### What needs to be done
Exclude images and print all the records verbatim.

### Exercise data

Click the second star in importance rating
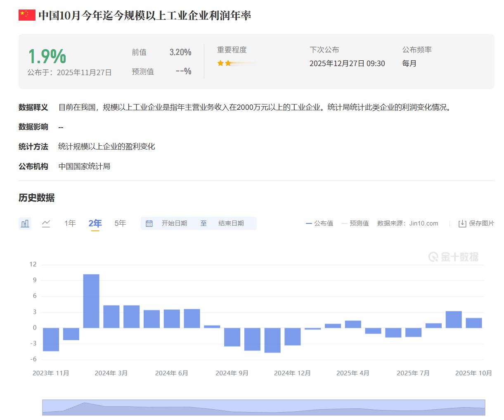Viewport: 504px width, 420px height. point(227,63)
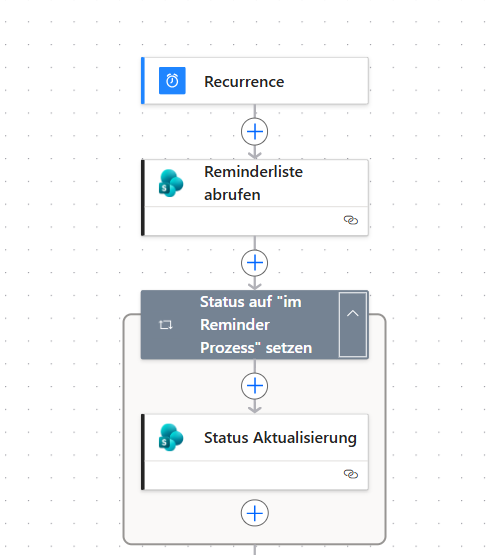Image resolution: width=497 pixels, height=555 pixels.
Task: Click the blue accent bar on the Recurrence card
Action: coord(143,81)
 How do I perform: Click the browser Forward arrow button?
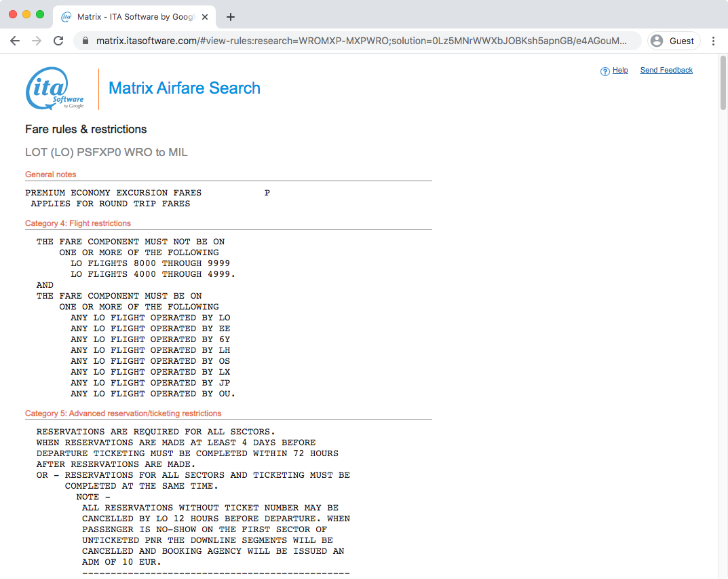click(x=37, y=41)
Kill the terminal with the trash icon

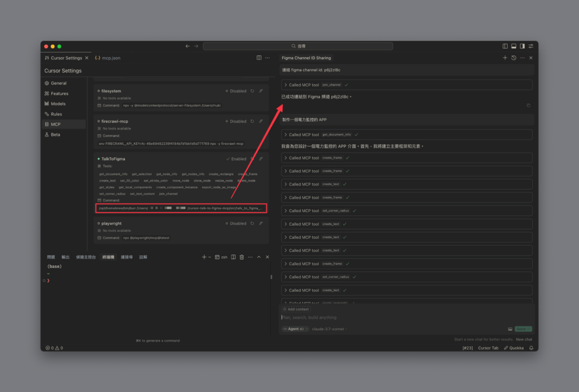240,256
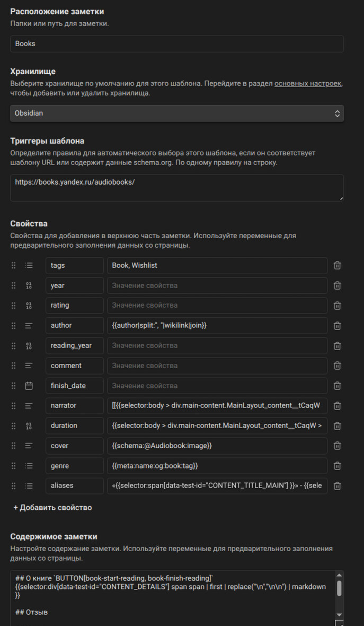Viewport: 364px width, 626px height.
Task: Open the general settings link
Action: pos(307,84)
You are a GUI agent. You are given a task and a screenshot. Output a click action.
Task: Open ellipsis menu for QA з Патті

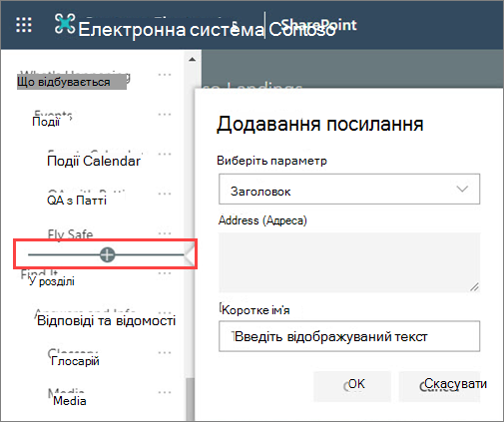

### Your response
Click the second star in importance rating
Viewport: 504px width, 420px height. point(227,63)
Image resolution: width=497 pixels, height=555 pixels.
Task: Click the blue accent bar on the Recurrence card
Action: coord(143,81)
 How do I perform: Click the browser Forward arrow button?
click(x=37, y=41)
Kill the terminal with the trash icon

240,256
Viewport: 364px width, 626px height.
Task: Open the general settings link
Action: pos(307,84)
You are a GUI agent. You are given a task and a screenshot. Output a click action.
Task: Open ellipsis menu for QA з Патті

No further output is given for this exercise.